Taschereau's sister, Marie-Zoe-Stella Liniere Taschereau married Eugène Fiset in 1902. Major-General Sir Marie-Joseph-Eugène Fiset KCMG DSO ED (1874-1951) was a physician, military officer, Deputy Minister of Militia and Defence, the 3rd Canadian Surgeon General (1914-1923), Member of Parliament (1924-1939), and the 18th Lieutenant Governor of Quebec (1939-1950). Fiset had served in South Africa as the medical officer of the 2nd (Special Service) Battalion of The RCR (1899-1900).

Two of Taschereau's brothers also served in the C.E.F. during the First World War:

Before the First World War, Emile de Gaspe Taschereau was a Permanent Force clerk in the Canadian Ordnance Corps, having enlisted on 1 Oct 1913. He attested for C.E.F. service at Camp Valcartier on 25 Sep 1914 with the 1st Canadian Division Subordinate Staff (regiment number 1841) and was employed in various units as a clerk after going overseas to England. Rising in rank to Staff Sergeant by 8 Feb 1915, Emile Taschereau was reduced to the ranks (i.e., to Private) on 8 Dec 1915 after being charged and found guilty by Court Martial of drunkenness and absence without leave. Promoted again to Acting Sergeant in March 1916, he relinquished this rank in Feb 1917 in preparation for transfer overseas to a unit in France. After four months in Reserve and Depot units, he joined the 18th Canadian Infantry Battalion in the field on 13 Jun 1917. He was killed in action on 20 Jul 1917 while serving with the 18th Battalion.

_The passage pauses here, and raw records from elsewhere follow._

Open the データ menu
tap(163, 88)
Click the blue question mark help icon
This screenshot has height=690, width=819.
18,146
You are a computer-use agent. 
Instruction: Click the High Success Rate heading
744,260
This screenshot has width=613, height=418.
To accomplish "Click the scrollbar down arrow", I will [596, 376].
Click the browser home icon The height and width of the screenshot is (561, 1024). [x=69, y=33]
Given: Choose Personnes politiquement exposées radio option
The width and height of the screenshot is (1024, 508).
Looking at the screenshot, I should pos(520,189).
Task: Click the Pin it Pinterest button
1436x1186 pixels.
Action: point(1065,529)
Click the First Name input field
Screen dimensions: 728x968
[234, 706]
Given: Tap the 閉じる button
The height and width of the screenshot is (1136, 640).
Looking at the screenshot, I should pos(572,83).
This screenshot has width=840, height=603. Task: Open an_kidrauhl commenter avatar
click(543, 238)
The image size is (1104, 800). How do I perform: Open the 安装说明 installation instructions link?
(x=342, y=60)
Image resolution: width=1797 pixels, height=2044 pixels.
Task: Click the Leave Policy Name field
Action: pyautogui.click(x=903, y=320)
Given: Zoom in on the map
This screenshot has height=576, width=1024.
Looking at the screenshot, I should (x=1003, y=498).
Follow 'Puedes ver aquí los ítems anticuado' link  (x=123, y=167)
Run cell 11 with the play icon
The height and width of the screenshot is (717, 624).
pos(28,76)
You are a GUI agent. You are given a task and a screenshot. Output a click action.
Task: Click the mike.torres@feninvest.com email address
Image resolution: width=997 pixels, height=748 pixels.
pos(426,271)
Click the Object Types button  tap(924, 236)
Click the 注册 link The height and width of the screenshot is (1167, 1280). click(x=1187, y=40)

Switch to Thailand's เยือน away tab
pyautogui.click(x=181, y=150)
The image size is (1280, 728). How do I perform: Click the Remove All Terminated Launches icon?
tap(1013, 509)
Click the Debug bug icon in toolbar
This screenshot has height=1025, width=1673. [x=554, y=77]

Liniere Taschereau had seven years, 99 days, prior service in the Permanent Force with the Canadian Ordnance Corps (C.O.C.) when he attested for C.E.F. service on 15 Nov 1918 at Calgary, Alberta. He was given the service number 2775457. Shortly after enlisting with the CEF, he was transferred to No. 13 Detachment, C.O.C., at Calgary. Liniere Taschereau was discharged from the C.E.F., medically unfit, on 15 May 1919, due to persistent effects of a bout of influenza in October, 1918.